Le livre de Serge et Beate Klarsfeld, qui poursuivent les criminels de guerre nazis depuis plus d'un demi-siècle, a été élu "Livre juif de l'année"

Serge Klarsfeld et sa femme Beate, les Français « chasseurs de nazis », regardent des photos de jeunes juifs déportés de France, au Mémorial de la Shoah à Paris, le 5 décembre 2017 (Photo AP / Michel Euler)
Serge Klarsfeld et sa femme Beate, les Français « chasseurs de nazis », regardent des photos de jeunes juifs déportés de France, au Mémorial de la Shoah à Paris, le 5 décembre 2017 (Photo AP / Michel Euler)

Serge et Beate Klarsfeld, deux éminents chasseurs de nazis français, ont remporté mercredi le premier prix du livre américain décerné par le Jewish Book Council.

Hunting the Truth : Memoirs of Serge and Beate Klarsfeld comprend des récits à la première personne des 50 ans et plus de poursuite des criminels de guerre nazis par le couple.

Le Jewish Book Council a confié que les Klarsfeld hésitaient au début à travailler sur une autobiographie, affirmant qu’ils manquaient de « talent pour raconter des histoires », mais étaient satisfaits du résultat.

D’autres lauréats ont été annoncés dans des catégories telles que les études juives américaines, la vie et la pratique juives contemporaines, la biographie et plus encore. Parmi eux, l’autobiographie de l’ancien Premier ministre Ehud Barak et les mémoires d’Alice Shalvi, une pionnière du féminisme et des droits des femmes en Israël.

Né le 17 septembre 1935 à Bucarest, la capitale roumaine, Serge Klarsfeld échappe par miracle à la Gestapo en 1943 à Nice, dans le sud de la France, où ses parents se sont réfugiés. Mais son père a été déporté à Auschwitz, le camp de concentration nazi, où il est mort.

Il a été naturalisé en 1950, et 10 ans plus tard, alors qu’il étudiait à la prestigieuse université Science-Po à Paris, Klarsfled a rencontré Beate Kuenzel, la fille d’un ancien soldat allemand, sur le quai d’une station de métro.

Ils se sont mariés trois ans plus tard, et ont décidé de traduire en justice les fugitifs nazis, une mission qu’ils ont accomplie pendant plus d’un demi-siècle.

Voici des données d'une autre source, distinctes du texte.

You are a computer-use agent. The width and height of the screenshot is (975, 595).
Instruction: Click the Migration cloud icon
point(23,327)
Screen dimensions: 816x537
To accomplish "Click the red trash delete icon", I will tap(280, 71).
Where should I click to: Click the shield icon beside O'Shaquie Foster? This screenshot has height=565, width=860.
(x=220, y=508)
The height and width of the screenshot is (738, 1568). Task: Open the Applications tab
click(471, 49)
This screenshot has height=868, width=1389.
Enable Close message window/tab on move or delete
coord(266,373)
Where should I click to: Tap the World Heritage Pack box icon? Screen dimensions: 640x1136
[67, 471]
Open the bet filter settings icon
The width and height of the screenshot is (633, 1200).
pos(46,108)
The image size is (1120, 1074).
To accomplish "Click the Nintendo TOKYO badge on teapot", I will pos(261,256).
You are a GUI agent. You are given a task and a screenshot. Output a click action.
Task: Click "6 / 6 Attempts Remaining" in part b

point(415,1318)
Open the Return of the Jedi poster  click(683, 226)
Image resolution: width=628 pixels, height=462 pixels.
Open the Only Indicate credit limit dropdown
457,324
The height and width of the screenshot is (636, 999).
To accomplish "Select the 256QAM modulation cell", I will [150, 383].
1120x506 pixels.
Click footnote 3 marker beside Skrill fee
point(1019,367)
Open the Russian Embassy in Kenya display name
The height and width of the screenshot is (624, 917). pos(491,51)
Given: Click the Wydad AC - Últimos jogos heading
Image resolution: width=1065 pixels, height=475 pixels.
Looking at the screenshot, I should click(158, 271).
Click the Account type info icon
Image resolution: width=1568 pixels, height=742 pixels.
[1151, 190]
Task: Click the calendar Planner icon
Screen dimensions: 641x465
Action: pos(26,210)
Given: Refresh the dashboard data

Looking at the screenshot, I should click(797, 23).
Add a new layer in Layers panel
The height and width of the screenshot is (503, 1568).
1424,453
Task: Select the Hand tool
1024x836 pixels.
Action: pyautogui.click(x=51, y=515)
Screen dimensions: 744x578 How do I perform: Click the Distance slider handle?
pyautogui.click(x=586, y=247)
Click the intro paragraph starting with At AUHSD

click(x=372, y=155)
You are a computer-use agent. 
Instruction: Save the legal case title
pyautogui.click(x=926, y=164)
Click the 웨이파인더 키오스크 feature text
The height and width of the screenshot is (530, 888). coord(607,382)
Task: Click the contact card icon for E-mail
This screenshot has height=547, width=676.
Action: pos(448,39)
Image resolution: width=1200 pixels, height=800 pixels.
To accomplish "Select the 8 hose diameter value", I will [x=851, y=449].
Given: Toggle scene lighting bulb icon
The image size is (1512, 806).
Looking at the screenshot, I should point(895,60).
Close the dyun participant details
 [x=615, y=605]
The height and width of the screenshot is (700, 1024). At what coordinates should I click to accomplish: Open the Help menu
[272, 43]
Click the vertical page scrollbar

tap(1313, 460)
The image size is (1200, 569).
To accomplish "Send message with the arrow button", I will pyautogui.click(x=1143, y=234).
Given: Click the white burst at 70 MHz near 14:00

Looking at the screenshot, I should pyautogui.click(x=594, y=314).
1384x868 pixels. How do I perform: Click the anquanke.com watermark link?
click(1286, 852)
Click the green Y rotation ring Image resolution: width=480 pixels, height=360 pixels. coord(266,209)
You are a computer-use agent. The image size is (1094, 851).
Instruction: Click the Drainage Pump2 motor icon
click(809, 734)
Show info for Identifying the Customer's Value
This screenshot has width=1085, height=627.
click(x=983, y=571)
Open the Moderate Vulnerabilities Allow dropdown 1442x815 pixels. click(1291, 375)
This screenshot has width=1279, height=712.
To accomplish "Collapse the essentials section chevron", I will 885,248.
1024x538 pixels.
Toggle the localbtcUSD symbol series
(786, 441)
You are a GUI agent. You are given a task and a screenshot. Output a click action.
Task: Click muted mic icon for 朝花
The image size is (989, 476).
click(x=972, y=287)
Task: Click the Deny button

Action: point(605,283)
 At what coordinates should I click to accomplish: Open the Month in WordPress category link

(A partir de la gauche) Serge Klarsfeld et son épouse Beate Klarsfeld, son fils, l’avocat franco-israélien Arno Klarsfeld, le président français Emmanuel Macron et le président du CRIF Francis Kalifat lors du 33e dîner annuel du Conseil représentatif des institutions juives de France (CRIF), le 7 mars 2018, à Paris (Crédit : AFP PHOTO / POOL / MARIN LUDOVIC)

Dans l’une de leurs affaires les plus médiatisées, les Klarsfeld ont retrouvé le célèbre criminel de guerre nazi Klaus Barbie, un ancien officier de la Gestapo connu comme le « boucher de Lyon » pour avoir torturé des prisonniers pendant la guerre, qui avait fui en Amérique du Sud.

En 1971, les Klarsfeld ont révélé que Barbie vivait en Bolivie et en 1983, il a été extradé vers la France. Quatre ans plus tard, il a été reconnu coupable lors d’un procès et est mort derrière les barreaux.

Ils ont également poursuivi des membres du régime collaborateur de Vichy, dont René Bousquet, Jean Leguay et Maurice Papon, malgré l’obstruction du président François Mitterrand.

Le successeur de Mitterrand, Jacques Chirac, a finalement reconnu le rôle de la France dans les déportations, une déclaration que Serge Klarsfeld a dit être pour beaucoup le résultat de ses efforts et de ceux de Beate.

« Aucun des deux n’aurait pu réussir sans l’autre », a dit un jour leur fille Lida.

En octobre, Serge Klarsfeld, 83 ans, a reçu la Grand croix de la légion d’honneur, la plus haute distinction française, tandis que Beate Klarsfeld, 79 ans, a reçu l’Ordre national du mérite, après avoir été décorée de la Légion d’honneur en 2014 avec le grade de Grand officier.

Le grand rabbin de France Haim Korsia était parmi ceux qui ont assisté à la cérémonie au Palais de l’Elysée, limitée à la famille, aux amis intimes et quelques proches.